Sementara itu, DPRD DKI Jakarta Fraksi PDI Perjuangan Gilbert Simanjuntak mengatakan soal jumlah, Jakpreneur bisa saja sudah tercapai. Tapi, ia mempertanyakan apakah kualitas peserta yang dilatih betul sudah berproduksi atau tidak.
"Soal jumlah kan hanya soal output, tapi dampak (outcome) berupa yang mampu atau yang berproduksi mereka (Pemprov DKI Jakarta) tidak sampaikan," kata dia.
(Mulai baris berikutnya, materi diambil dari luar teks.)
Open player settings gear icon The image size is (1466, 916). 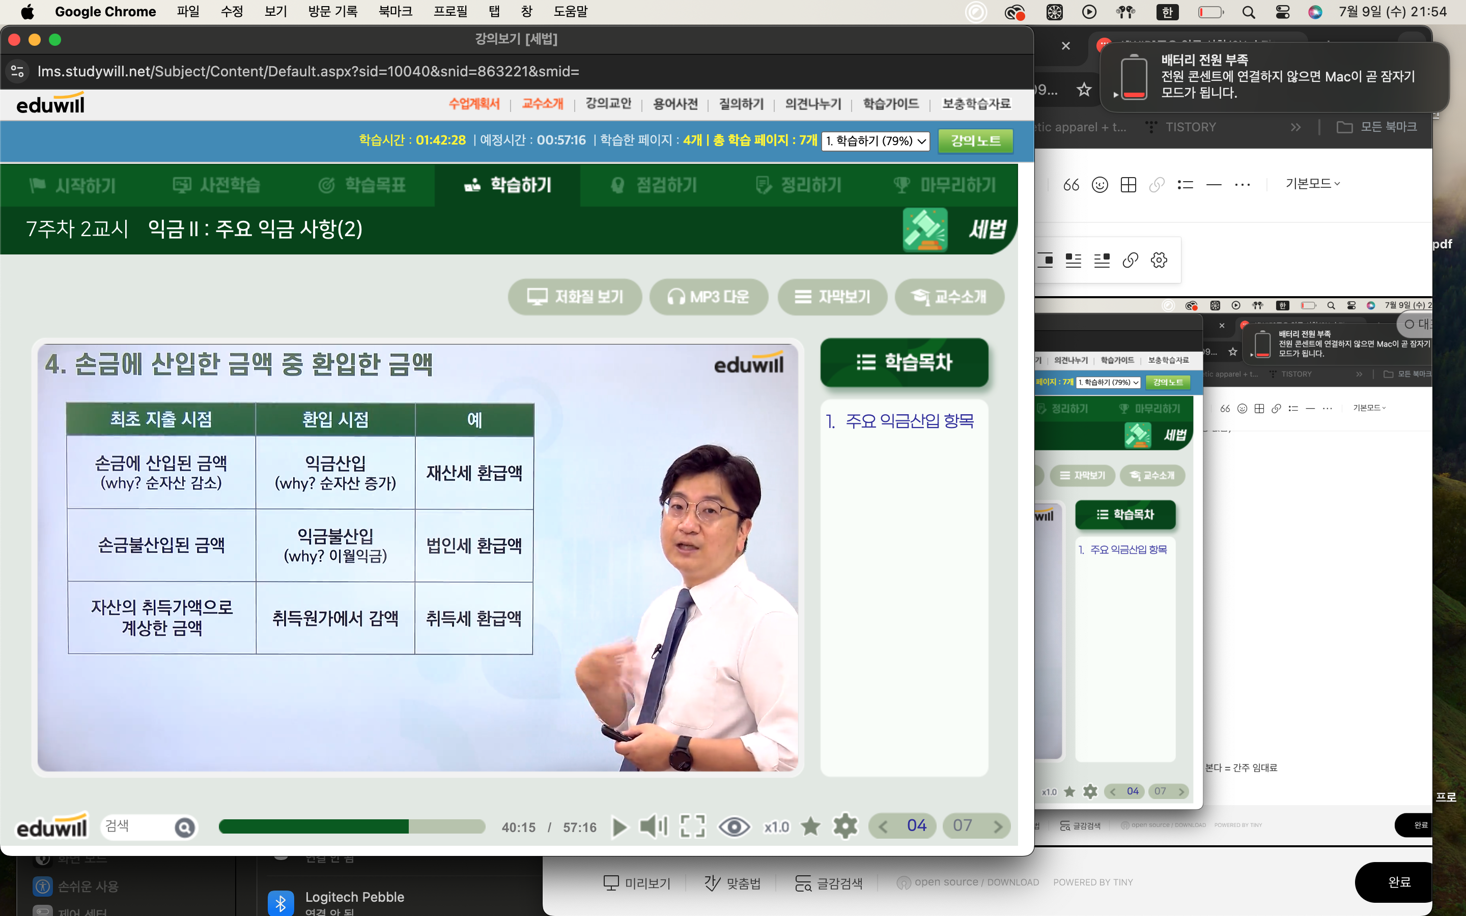tap(845, 826)
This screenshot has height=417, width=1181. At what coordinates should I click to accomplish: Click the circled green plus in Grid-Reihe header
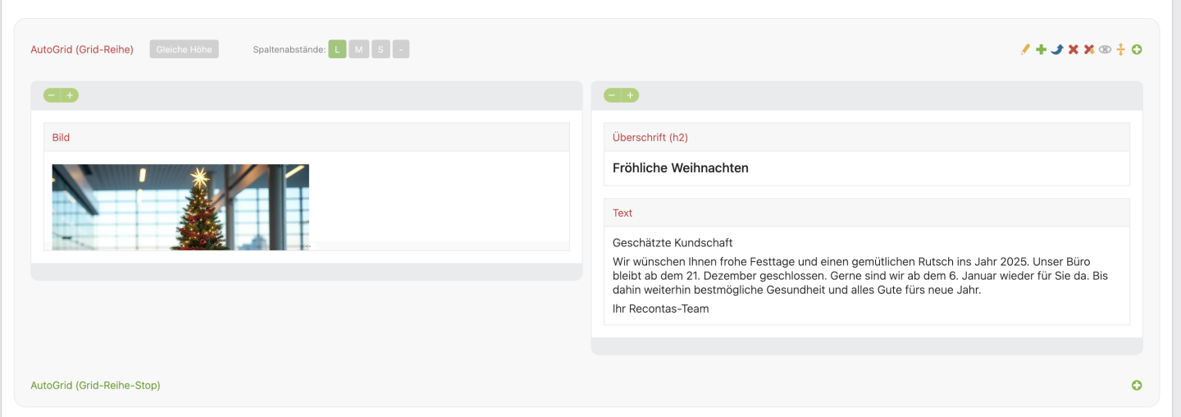tap(1137, 50)
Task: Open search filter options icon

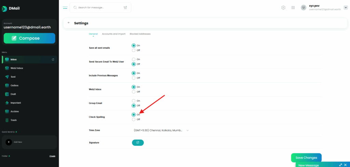Action: coord(125,8)
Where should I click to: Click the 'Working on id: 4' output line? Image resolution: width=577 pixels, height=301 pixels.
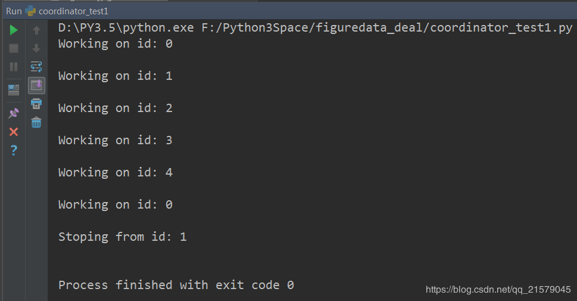(115, 172)
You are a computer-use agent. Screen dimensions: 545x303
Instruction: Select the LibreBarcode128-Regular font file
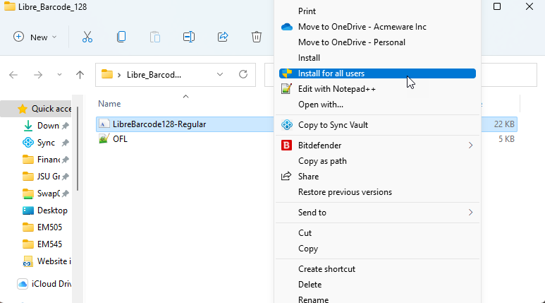(159, 124)
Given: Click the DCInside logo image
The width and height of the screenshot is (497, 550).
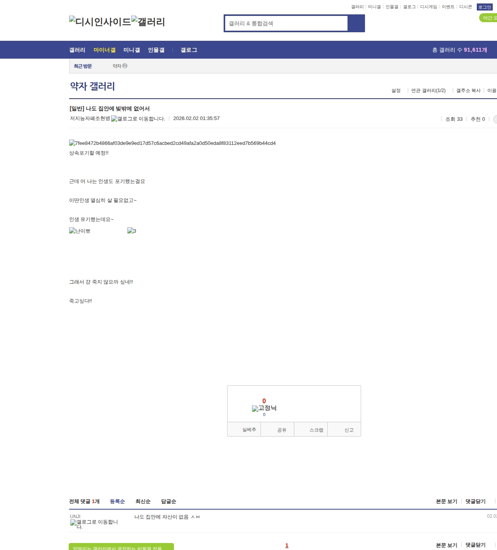Looking at the screenshot, I should click(100, 22).
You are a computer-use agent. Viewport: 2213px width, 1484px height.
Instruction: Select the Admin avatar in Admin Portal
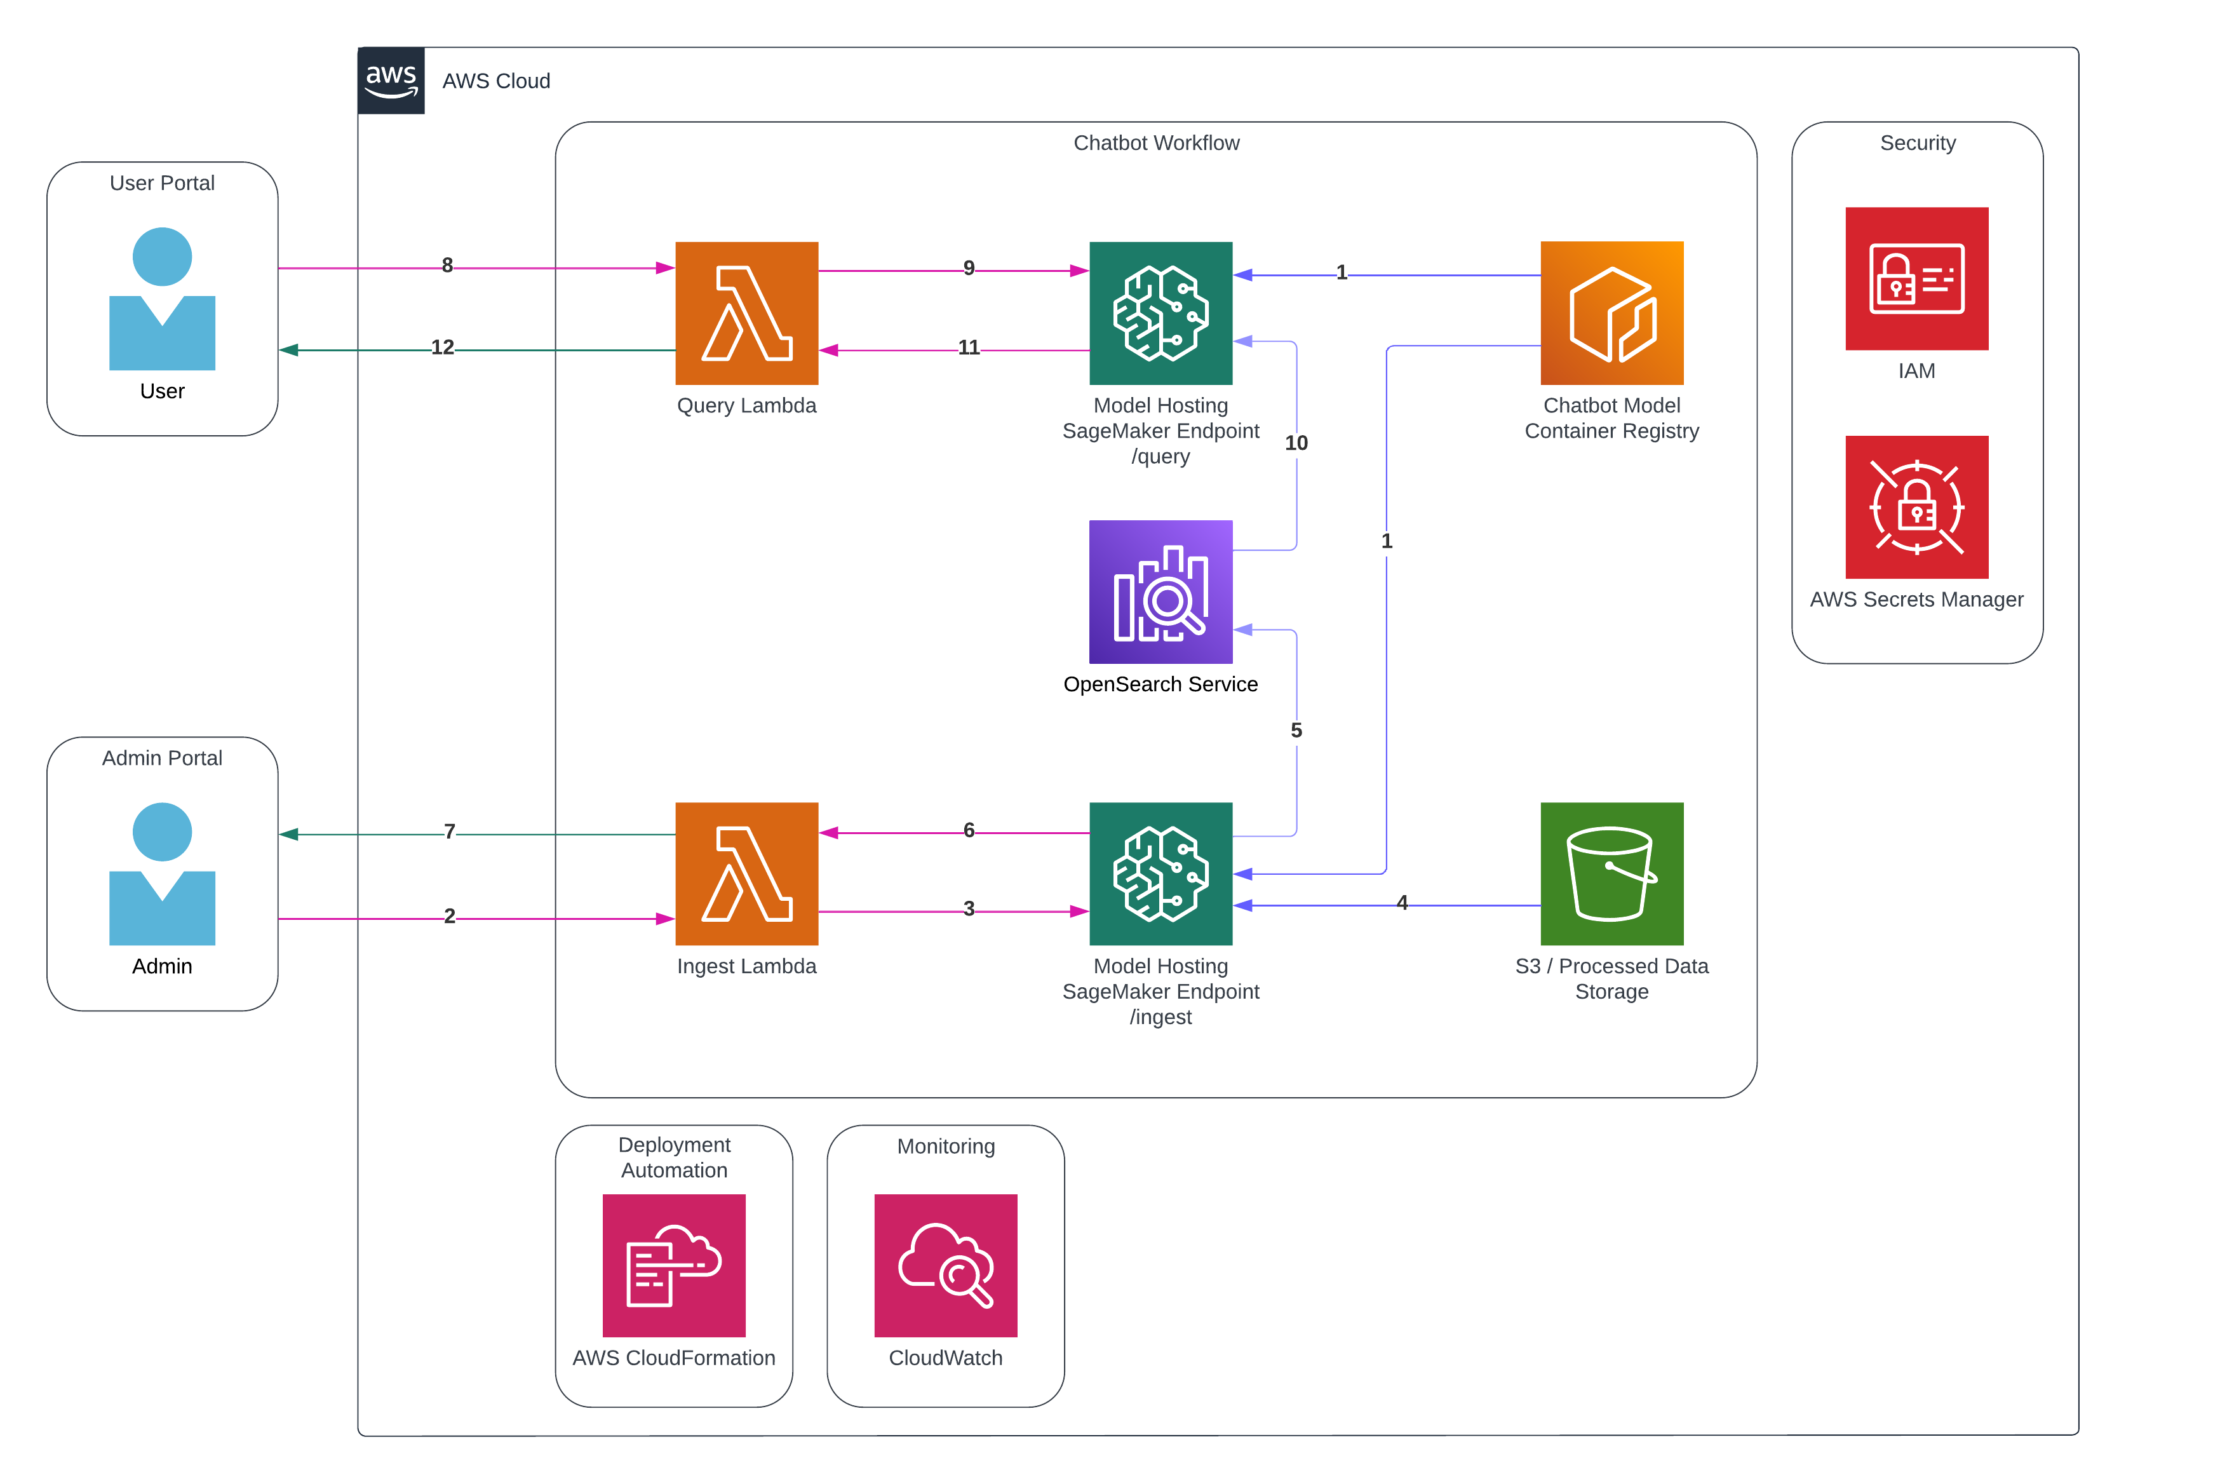click(x=162, y=874)
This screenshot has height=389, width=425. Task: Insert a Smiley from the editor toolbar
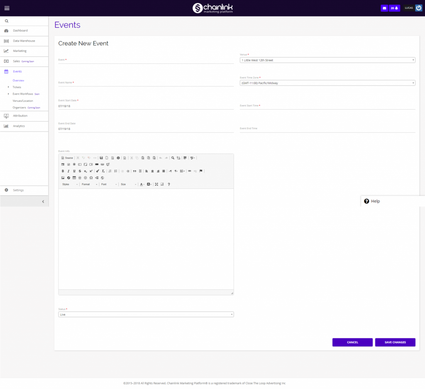85,177
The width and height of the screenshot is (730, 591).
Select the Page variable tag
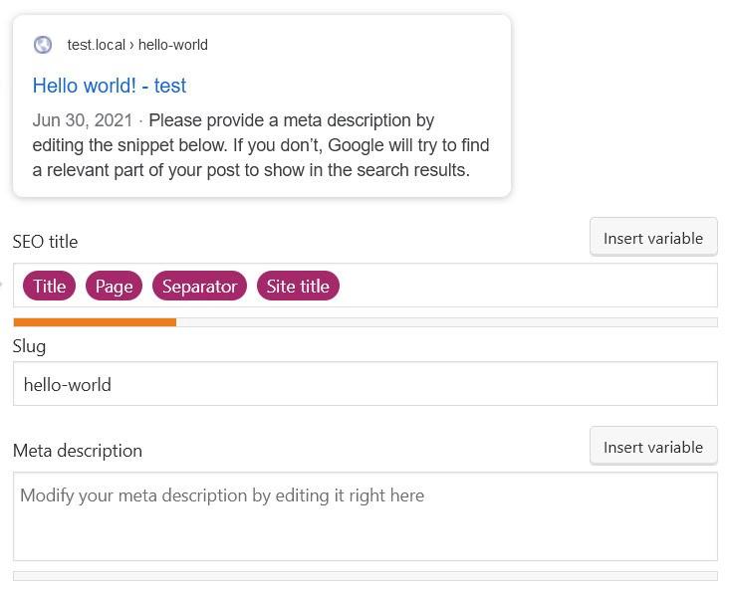[x=115, y=286]
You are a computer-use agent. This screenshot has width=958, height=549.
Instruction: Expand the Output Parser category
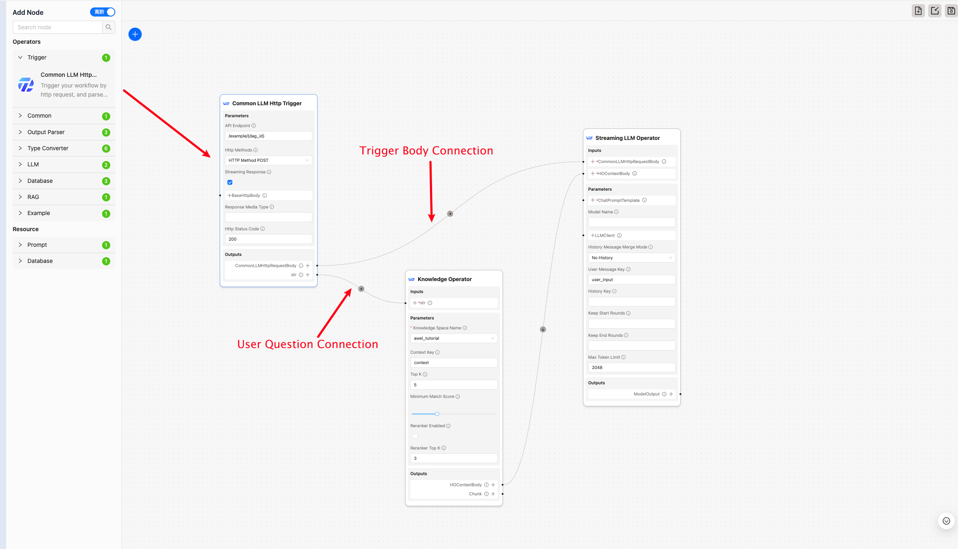(x=20, y=132)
Artinya, sambung Gilbert, pelatihan itu baru bermakna kalau yang dididik benar-benar mampu berproduksi. Kalau tidak mampu, berarti program tersebut hanya mengejar jumlah yang dilatih saja.
Oleh karena itu, ia meminta program Jakpreneur ini dievaluasi. Pelatihan dan pemberian modal pada para peserta harus lebih ditingkatkan.
"Nyatanya tidak terlihat produktivitas mereka yang dilatih, di lapangan. Sebaiknya dievaluasi," ujar Gilbert.
Sementara menurut Ekonom Institute for Development of Economics and Finance (Indef) Nailul Huda, peningkatan jumlah pengguran ini tidak terlalu bertalian dengan program Jakpreneur. Pasalnya, saat program ini mulai berjalan Jakarta dan seluruh wilayah RI dihantam pandemi covid-19.
Pandemi menyebabkan pengangguran meningkat. Oleh karena itu, ia menilai untuk mengatasi peningkatan pengangguran ini harus dipisahkan faktor program Jakpreneur dengan kondisi covid-19.
"Makanya apakah pengangguran meningkat ini dikarenakan buruknya kinerja pemprov atau karena covid-19. Saya rasa faktor covid-19 lebih besar," kata Nailul.
Terlepas dari itu, ia melihat program Jakpreneur cukup bagus karena telah menyasar ke sektor riil masyarakat. Sayang, implementasi-nya kurang cepat sehingga terhantam pandemi dan sektor ritel jadi sepi.
Nailul menyebut Jakpreneur juga bertujuan menyediakan tempat jualan bagi produk asli masyarakat, namun memang pasarnya relatif terbatas. Oleh karena itu, pemprov DKI sebaiknya mulai memikirkan untuk merambah ke pasar online untuk pengembangan program ini.
Dengan begitu, peserta Jakpreneur pun bisa lebih adaptif dan mampu bersaing.
"Tentu lebih mengadopsi teknologi serta jenis barang yang lebih beragam namun masih mengandung unsur lokal. Jadi bisa berbeda dengan minimarket di Jakarta yang sudah menjamur," imbuh Nailul.